At 10:51 ET, Mike Melvill ignited the rocket engines and piloted SpaceShipOne into the blackness of space. His trajectory took him more than 100 kilometers, or 62 miles, above Earth’s atmosphere, according to Scaled Composites flight officials.

“It was a mind-blowing experience, it really was — absolutely an awesome thing,” Melvill said after landing.

iTunes: “Armed Forces” by Manufacture from the album Nettwerk Decadence (1988, 4:16).

More on Moon’s coronation

Kirsten pointed me to a Salon article following up on the bizarre coronation of Rev. Moon. I’m so flabbergasted by this event.

On March 23, the Dirksen Senate Office Building was the scene of a coronation ceremony for Rev. Sun Myung Moon, owner of the conservative Washington Times newspaper and UPI wire service, who was given a bejeweled crown by Rep. Danny K. Davis, D-Ill. Afterward, Moon told his bipartisan audience of Washington power players he would save everyone on Earth as he had saved the souls of Hitler and Stalin — the murderous dictators had been born again through him, he said. In a vision, Moon said the reformed Hitler and Stalin vouched for him, calling him “none other than humanity’s Savior, Messiah, Returning Lord and True Parent.”

To many observers, this bizarre scene would have looked like the apocalypse as depicted in “Left Behind” novels. Moon, 84, the benefactor of conservative foundations like the American Family Coalition — who served time in the 1980s for tax fraud and conspiracy to obstruct justice — has views somewhere to the right of the Taliban’s Mullah Omar. Moon preaches that gays are “dung-eating dogs,” Jews brought on the Holocaust by betraying Jesus, and the U.S. Constitution should be scrapped in favor of a system he calls “Godism” — with him in charge. The man crowned “King of Peace” by congressmen once said, according to sermons reprinted in his church’s Unification News: “Suppose I were to hit you with the baseball bat to stop you, bloodying your ear and breaking a bone or two, yet still you insisted on doing more work for Father.”

The more I read about this, the more bizarre it gets.

iTunes: “Good Person Inside” by Sobule, Jill from the album Sobule, Jill (1994, 3:12).

Must’ve been a slow news day

From the BBC:

Up to one in five toddlers can open medicine bottles and chemical containers, even if they have child-resistant tops, safety experts warn.

The Child Accident Prevention Trust stressed parents should store potentially dangerous products safely.

From what I’ve seen, children are often the only ones who can open those damn bottles without the Jaws of Life.

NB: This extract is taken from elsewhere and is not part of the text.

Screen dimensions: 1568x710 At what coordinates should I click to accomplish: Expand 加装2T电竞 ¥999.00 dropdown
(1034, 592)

iTunes: “White Love (Psychic Masturbation)” by One Dove from the album Platinum on Black, Vol. 1 (1993, 6:52).

Happy Father’s Day, Dad!

Happy Father’s Day, dad! I’ll see you in a couple months for your birthday!

Would you look at that — I actually remembered to post this on Father’s Day! Miracles never cease, eh? Of course, it was probably good that not only did I get an e-mail reminder from Prairie, but there was also this Seattle P-I blurb:

The national day honoring fathers got its start in Washington state in 1910. After hearing a sermon honoring Mother’s Day, Sonora Dodd of Spokane decided to create one for men.

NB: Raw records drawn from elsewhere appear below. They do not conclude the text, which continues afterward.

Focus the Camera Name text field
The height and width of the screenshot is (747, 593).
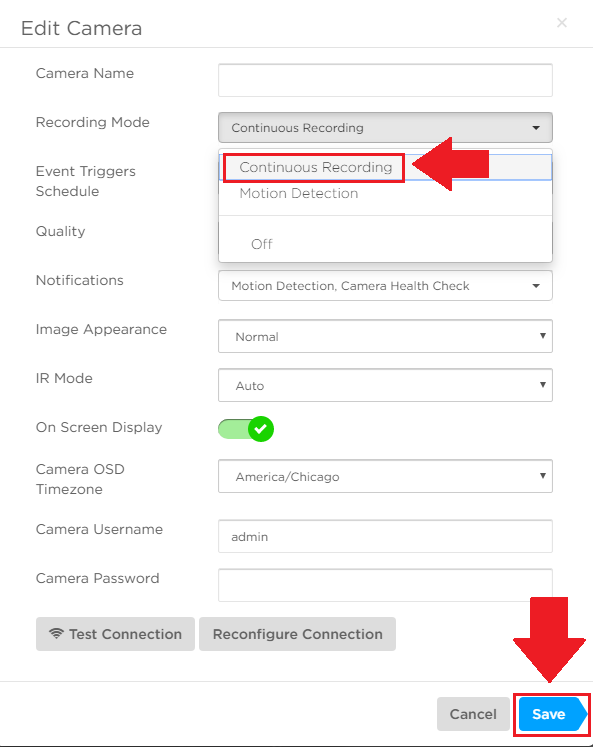click(385, 80)
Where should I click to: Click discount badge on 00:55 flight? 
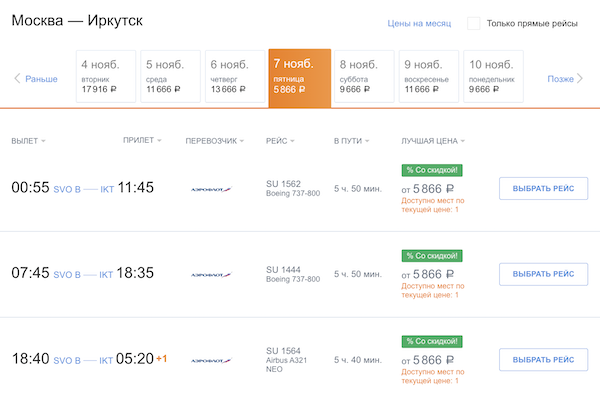coord(432,170)
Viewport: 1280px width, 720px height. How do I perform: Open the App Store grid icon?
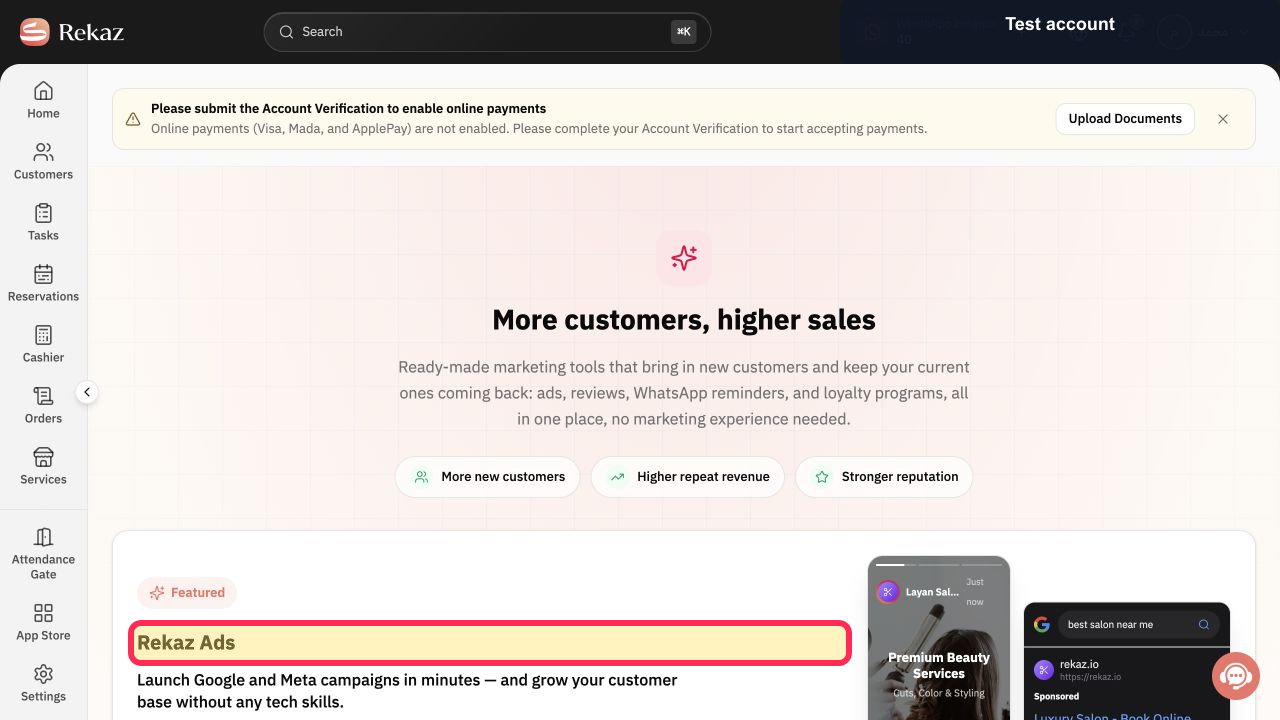43,613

Her father, William Jackson Smart, was a Civil War veteran and farmer who raised six children alone after his wife died in childbirth. She wanted the day to coincide with Smart’s birthday on June 5, but ministers needed more time to prepare their messages, so it became the third Sunday in June.

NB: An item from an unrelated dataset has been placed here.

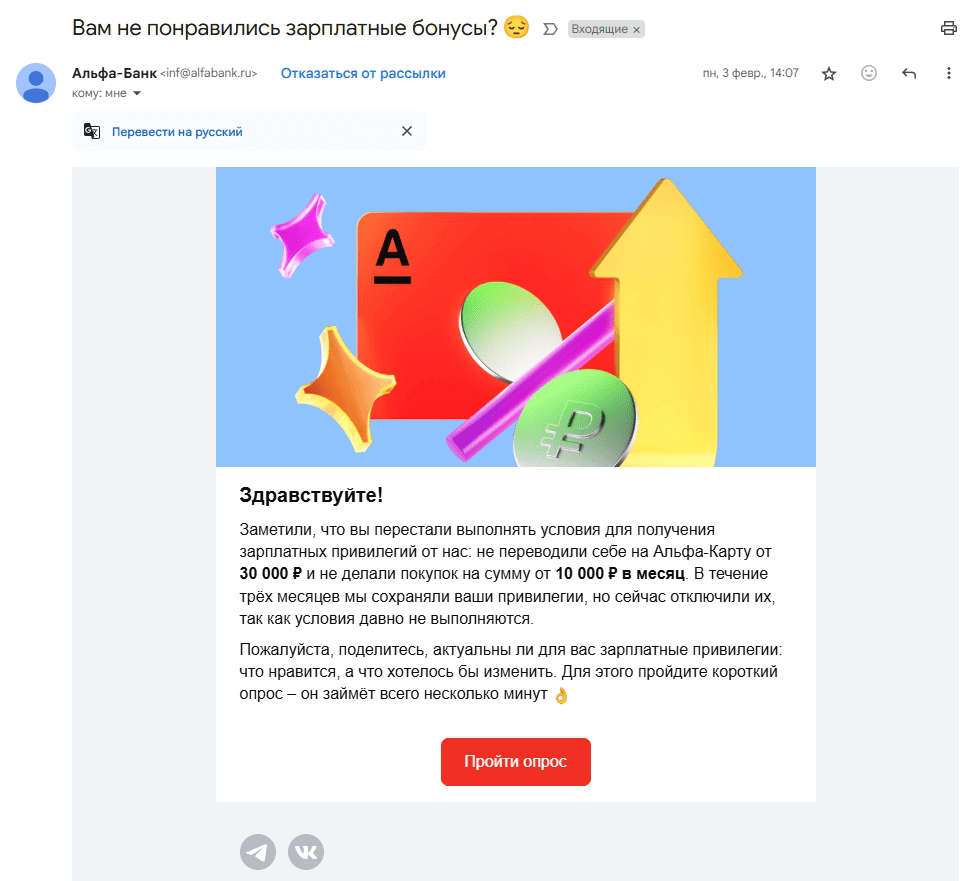Click Отказаться от рассылки link
This screenshot has width=967, height=881.
coord(363,73)
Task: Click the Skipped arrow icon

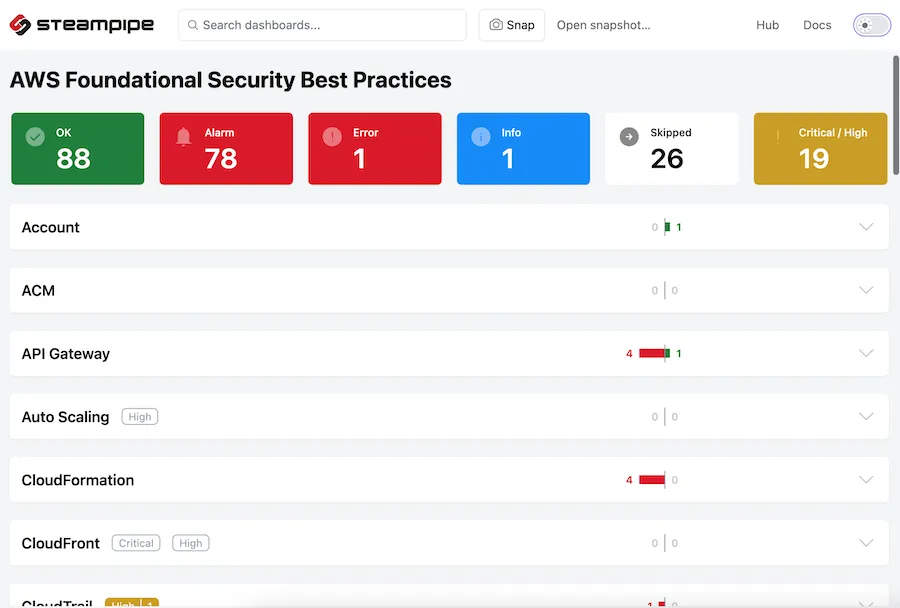Action: click(x=629, y=137)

The day was nationally recognized by President Woodrow Wilson in 1916, but it was President Lyndon Johnson who made it official in 1966.

iTunes: “You’re So Vain” by Faster Pussycat from the album Rubáiyát: Elektra’s 40th Anniversary (1990, 4:11).

Wartime Censorship

While taking a look at the pros, cons, and possible long-term consequences of news and information censorship during times of war, Liam Callanan presents this fascinating historical tidbit:

Improbable though it may sound, from late 1944 through the spring of 1945, the Japanese launched more than 9,000 balloons from their nation’s eastern shores. Filled not with mild-mannered hot air but extremely flammable hydrogen and armed with incendiary and antipersonnel bombs, the balloons rode the jet stream across the Pacific Ocean for several days before landing throughout North America.

No, really. Throughout North America. From Alaska to Mexico and as far east as suburban Detroit. Perhaps even more incredible, the balloons themselves were not made of any high-tech, weather-hardened fabric but simple paper panels held together with potato glue.

The entire article is worth reading, both for the historical information and the look at the potential ramifications news censorship can bring about.

(via Danelope)

iTunes: “Macho Man” by Transmutator from the album Saturday Night Fetish (1997, 5:00).

Sister Machine Gun at the Fenix Underground

Have I ever mentioned how much I love living in Seattle? One of the major reasons (aside from naked people on bikes, of course), is the simple fact that many of the bands that I’ve been listening to (and playing during my DJ career) for years actually come through town every so often, so I can actually see them.

Admittedly, time and budget prevent me from seeing every band that comes through that I’d like to, but so far since I’ve moved down here I’ve seen Concrete Blonde, Pigface, and KMFDM twice each, Peter Murphy — and now, Sister Machine Gun.

(Random SMG trivia: Chris Randall provided vocals for one remix of early 90’s techno hit “James Brown is Dead” by LA Style, making the ‘Rock Radio’ remix the only version of JBiD with actual sung lyrics — and, incidentally, also making it my favorite version of the song.)

The ticket I had said that things were going to get started at 8pm. Since I needed to rest after playing in the sun all morning long I didn’t actually make it to the Fenix until around 8:45, but as it turns out, that didn’t matter at all, as the show didn’t actually get started until around 10. There were three opening bands, and unfortunately, I’ve got to say that none of them impressed me all that much, and I ended up spending most of my time until SMG came on stage wandering around the club.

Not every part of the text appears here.